The Trump Administration Admits Disaster Relief For Puerto Rico Was Delayed By The Shutdown

In a letter to Senator Elizabeth Warren, a HUD official said the funds could not be fully accessed until the shutdown was over.

WASHINGTON — The partial government shutdown further delayed $1.5 billion in disaster relief funds for Puerto Rico that the island had been waiting on for a year, a letter from a Housing and Urban Development official to Sen. Elizabeth Warren confirms.

Puerto Rican authorities have been waiting for those funds to be able to reconstruct houses torn apart by Hurricane Maria, relocate communities currently living in high-risk areas, and for programs aimed at improving their infrastructure's resilience in the event of another storm.

The $1.5 billion in block grants from HUD was allocated in February last year and approved in July. Puerto Rican authorities have been frustrated at the lengthy process of accessing the funds.

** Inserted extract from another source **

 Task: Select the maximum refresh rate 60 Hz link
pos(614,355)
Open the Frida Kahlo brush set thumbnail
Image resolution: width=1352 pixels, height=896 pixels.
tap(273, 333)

The shutdown caused even further delays, Len Wolfson, HUD's assistant secretary for congressional and intergovernmental relations told Warren in Monday's letter, and Puerto Rican authorities were only able to access the funds for the first time on Feb. 8.

The $1.5 billion is the first HUD recovery money they have actually been able to access, some 18 months after the hurricane tore through the island.

“Hurricanes Maria and Irma killed nearly 3,000 people—maybe more—and devastated Puerto Rico’s infrastructure,” Warren said in a statement to BuzzFeed News. “HUD’s admission that the government shutdown delayed disaster relief funding for over a month is just the latest example of the Trump administration’s shameful mishandling of disaster recovery in Puerto Rico and throughout the United States.”

In response to an earlier letter from Warren, Wolfson wrote that most HUD staff returned to work on Jan. 28, and could not review and approve changes they had requested in Puerto Rico's plan for the funds until after that date.

Wolfson wrote the letter, obtained by BuzzFeed News, on behalf of HUD Secretary Ben Carson and Office of Management and Budget head and acting White House Chief of Staff Mick Mulvaney.

Warren's letter had also referenced reports that President Donald Trump told advisers in September that he did not want any further disaster relief funding to go to Puerto Rico, after hearing an unsubstantiated claim that Puerto Rico was using disaster relief funds to pay off its debt.

She asked Carson and Mulvaney in her letter whether the president has ever demanded that disaster relief funds to Puerto Rico should be cut off, and about what the administration plans to do with disaster relief funds already authorized and appropriated for Puerto Rico.

Wolfson's letter this week did not address those questions.

In addition to the $1.5 billion HUD allocated to Puerto Rico last February, the agency in April announced that another $18.5 billion in block grants will go to the island, but those funds also have to go through a lengthy approval process before they reach Puerto Ricans.

While the $18.5 billion was the largest single disaster recovery grant in HUD's history, Puerto Rico Governor Ricardo Rosselló had asked for $46 billion, given the state of destruction of the island's housing.